Try to imagine the conditions present at every single point in the world’s oceans, at every single second. On the surface. Just beneath the surface. Far beneath the surface. With a slow-moving current. With a fast-moving current. With an easterly current. With a northerly current. With a cool temperature. With a cooler temperature. With high salinity. With higher salinity. For every single point in the oceans, at every single second.
“It’s a huge, huge data set,” says Thomas Peacock, a professor of mechanical engineering at the Massachusetts Institute of Technology (MIT). “The ocean is so complex, you could release two floats off the side of a boat in the same location, and it’s entirely possible that they’ll end up going in different directions.” This level of complexity, of course, is a key obstacle that search-and-rescue teams work to overcome every time there’s a man-overboard situation. Rescuers do their best to determine where and when, give or take, the boater fell into the water. Search teams then run computer analyses, looking at things like prevailing winds and currents, to create probability scenarios for which direction the man overboard is likely to be headed. That’s how rescuers set up search grids and, hopefully, get the boater back alive.

Now, Peacock and his colleagues have created another tool for those rescuers to add to their search methods. Working with researchers from the Swiss Federal Institute of Technology, the Woods Hole Oceanographic Institution and Virginia Tech, the MIT team used a new algorithm to analyze ocean conditions in a different way. Instead of trying to figure out where a man overboard might be drifting while starting from his last known location on the boat, this algorithm analyzes the region around the boat to determine which parts of the ocean have conditions likely to pull the person toward them. Those spots are nicknamed Traps, which stands for transient attracting profiles.
“Imagine you had a tabletop, and there’s a few magnets moving around on the tabletop,” Peacock says. “If I throw some metal coins onto the tabletop, then where is the best place for me to go looking for those coins? With the magnets traveling around, they’re likely to pull the coins onto them. In the ocean, at any given time, there are locations on the water’s surface that are acting to very strongly pull material onto them. If you have a person in the water who was released in the general area, and you want to know the best places to look, you should go to these Traps. They act like the magnets. They draw everything from the surrounding region.”
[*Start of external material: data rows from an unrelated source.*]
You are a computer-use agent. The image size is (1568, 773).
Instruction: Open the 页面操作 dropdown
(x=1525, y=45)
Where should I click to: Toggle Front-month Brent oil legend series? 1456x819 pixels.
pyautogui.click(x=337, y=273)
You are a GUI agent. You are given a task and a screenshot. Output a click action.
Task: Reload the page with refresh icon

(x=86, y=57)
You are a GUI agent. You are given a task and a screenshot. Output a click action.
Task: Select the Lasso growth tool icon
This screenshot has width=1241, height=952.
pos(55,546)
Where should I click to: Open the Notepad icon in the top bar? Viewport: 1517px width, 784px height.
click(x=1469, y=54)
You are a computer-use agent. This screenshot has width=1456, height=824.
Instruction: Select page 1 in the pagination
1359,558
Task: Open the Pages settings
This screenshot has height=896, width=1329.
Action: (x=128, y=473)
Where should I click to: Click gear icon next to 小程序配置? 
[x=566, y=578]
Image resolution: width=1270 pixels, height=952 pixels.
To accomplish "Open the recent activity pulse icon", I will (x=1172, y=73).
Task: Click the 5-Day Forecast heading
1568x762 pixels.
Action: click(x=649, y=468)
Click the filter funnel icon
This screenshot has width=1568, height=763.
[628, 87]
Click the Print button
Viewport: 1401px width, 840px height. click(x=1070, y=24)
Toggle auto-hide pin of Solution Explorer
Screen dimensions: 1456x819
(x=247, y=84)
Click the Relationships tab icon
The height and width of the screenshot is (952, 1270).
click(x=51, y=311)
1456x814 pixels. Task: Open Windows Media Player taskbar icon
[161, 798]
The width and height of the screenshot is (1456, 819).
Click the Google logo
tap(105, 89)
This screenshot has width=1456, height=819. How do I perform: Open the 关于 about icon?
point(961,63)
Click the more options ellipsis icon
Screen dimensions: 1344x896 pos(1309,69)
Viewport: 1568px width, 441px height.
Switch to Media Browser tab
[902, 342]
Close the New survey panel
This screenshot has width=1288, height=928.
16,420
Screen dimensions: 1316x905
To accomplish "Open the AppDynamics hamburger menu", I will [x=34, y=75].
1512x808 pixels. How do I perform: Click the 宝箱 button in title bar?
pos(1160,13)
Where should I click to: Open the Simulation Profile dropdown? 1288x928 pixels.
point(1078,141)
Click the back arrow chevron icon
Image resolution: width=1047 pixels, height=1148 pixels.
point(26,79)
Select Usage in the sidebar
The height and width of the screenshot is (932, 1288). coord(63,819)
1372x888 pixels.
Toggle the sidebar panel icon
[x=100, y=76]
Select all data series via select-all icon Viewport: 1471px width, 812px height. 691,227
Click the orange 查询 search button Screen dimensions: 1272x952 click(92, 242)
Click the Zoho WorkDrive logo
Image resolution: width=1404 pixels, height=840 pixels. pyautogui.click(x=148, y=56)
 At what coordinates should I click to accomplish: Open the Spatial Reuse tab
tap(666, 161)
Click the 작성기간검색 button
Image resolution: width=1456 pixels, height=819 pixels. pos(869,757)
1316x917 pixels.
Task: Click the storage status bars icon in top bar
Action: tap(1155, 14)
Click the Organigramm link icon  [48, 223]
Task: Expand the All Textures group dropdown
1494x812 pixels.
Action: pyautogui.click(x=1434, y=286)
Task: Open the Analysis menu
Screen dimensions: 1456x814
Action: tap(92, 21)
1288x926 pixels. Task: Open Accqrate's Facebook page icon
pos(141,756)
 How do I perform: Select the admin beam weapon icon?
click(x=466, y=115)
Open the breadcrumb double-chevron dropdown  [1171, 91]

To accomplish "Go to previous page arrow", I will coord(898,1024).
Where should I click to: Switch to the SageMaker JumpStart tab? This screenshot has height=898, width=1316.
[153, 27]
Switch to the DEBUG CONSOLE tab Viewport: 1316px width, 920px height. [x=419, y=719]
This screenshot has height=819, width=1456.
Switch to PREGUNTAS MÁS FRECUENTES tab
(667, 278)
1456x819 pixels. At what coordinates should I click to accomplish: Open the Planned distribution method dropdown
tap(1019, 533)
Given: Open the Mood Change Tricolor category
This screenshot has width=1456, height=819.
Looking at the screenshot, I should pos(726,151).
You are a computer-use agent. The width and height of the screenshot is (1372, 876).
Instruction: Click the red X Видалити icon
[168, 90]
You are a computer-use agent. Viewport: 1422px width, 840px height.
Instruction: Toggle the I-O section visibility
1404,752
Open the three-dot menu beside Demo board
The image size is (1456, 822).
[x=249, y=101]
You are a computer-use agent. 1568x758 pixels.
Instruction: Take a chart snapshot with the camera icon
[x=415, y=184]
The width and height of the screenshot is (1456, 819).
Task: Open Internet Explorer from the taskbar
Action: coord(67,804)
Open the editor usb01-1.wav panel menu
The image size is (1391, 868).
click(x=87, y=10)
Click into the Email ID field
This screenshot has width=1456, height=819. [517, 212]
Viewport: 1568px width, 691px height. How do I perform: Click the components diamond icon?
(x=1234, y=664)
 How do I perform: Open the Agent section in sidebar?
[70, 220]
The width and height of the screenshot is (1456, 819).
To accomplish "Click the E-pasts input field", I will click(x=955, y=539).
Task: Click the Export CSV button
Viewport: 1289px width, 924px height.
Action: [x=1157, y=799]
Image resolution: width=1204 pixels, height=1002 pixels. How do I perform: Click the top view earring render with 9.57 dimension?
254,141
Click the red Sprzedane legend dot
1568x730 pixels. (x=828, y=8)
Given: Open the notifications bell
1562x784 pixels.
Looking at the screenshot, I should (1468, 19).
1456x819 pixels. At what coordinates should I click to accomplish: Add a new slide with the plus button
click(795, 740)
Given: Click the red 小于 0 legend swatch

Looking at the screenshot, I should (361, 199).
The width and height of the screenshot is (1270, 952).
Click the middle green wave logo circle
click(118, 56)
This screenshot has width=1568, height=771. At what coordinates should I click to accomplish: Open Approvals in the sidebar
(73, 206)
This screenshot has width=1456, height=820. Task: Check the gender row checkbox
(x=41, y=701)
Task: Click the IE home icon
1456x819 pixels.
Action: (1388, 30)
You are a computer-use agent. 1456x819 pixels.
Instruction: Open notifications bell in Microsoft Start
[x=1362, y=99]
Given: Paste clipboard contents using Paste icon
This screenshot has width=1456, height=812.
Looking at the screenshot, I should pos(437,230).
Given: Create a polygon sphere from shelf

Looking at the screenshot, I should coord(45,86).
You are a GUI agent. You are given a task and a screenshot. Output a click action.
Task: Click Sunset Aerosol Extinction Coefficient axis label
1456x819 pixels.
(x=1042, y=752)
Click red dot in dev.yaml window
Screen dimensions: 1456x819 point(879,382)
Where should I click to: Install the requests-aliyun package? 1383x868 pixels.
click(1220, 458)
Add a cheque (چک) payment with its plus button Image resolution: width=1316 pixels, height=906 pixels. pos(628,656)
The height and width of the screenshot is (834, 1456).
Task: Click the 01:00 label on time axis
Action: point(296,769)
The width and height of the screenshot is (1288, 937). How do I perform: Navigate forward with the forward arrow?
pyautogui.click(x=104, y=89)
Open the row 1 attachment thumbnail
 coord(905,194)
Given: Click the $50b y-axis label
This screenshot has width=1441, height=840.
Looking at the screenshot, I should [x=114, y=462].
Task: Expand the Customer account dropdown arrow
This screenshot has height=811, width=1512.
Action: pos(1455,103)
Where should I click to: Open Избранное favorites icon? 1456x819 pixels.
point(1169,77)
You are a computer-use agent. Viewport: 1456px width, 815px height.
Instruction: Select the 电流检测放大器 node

The current mathematical technique being used for search-and-rescue operations is called Lagrangian. This new technique is called Eulerian and lets researchers do the mathematical calculations faster, as well as with more common computer hardware,
Peacock says.
“The advantage of the Traps method is that the processing is really quick,” he says. “It can be done on a laptop computer in real time, and it can be updated as soon as a new data set is available.”
Along some parts of the U.S. coast—including popular boating locations such as New England, Southeast Florida and California—that new data is coming in about every 15 minutes from sensor networks that use high-frequency radar, Peacock says. Being able to process that data faster, and with less computer firepower, can let search-and-rescue teams make different use of it.
“With the method that we have, there’s no need to go to a big computer model to find these Traps,” he says. “You can just take the data from the high-frequency radar system and run the Traps processing on it. Every 15 minutes, you can be getting an updated picture of where these Traps are in the ocean, off the coast. You could tell sailors that 15 minutes ago, these were the Traps in your region.”
To prove that the algorithm works, Peacock and other researchers did tests off the coast of Martha’s Vineyard, Massachusetts, in the summer of 2018. (Peer review of their work has delayed its release until now; it was published in late May in the journal
Nature Communications.) They brought manikins with GPS trackers onto a powerboat that was about 40 feet long, and then released the manikins into the sea. They had their mathematical predictions for where the manikins should end up based on where the data analysis told them Traps would be.

They watched the GPS trackers on their computer screens for a few hours as the manikins floated, sometimes a few miles away from the boat. Sure enough, Peacock says, “they all converged onto different regions that turned out to be Traps.”
The work was done with primary funding from the National Science Foundation’s Hazards SEES program, with additional support from the Office of Naval Research and the German National Science Foundation.
Peacock says the U.S. Coast Guard has also had eyes on the project from the start; now that the research is peer reviewed and the study is public, the Coast Guard can begin its process of deciding whether to put the tool into operational use—not just for man-overboard situations, but also for tracking things like oil spills, ocean plastics and more.
“Depending on what assets they have to go out and do the search-and-rescue, this can help with the decision-making,” Peacock says. “They may run the modeling and find a very broad search area. If they know there are a few traps in that area, they might prioritize looking there. It doesn’t replace what’s already being done, but it’s an extra thing for the Coast Guard.”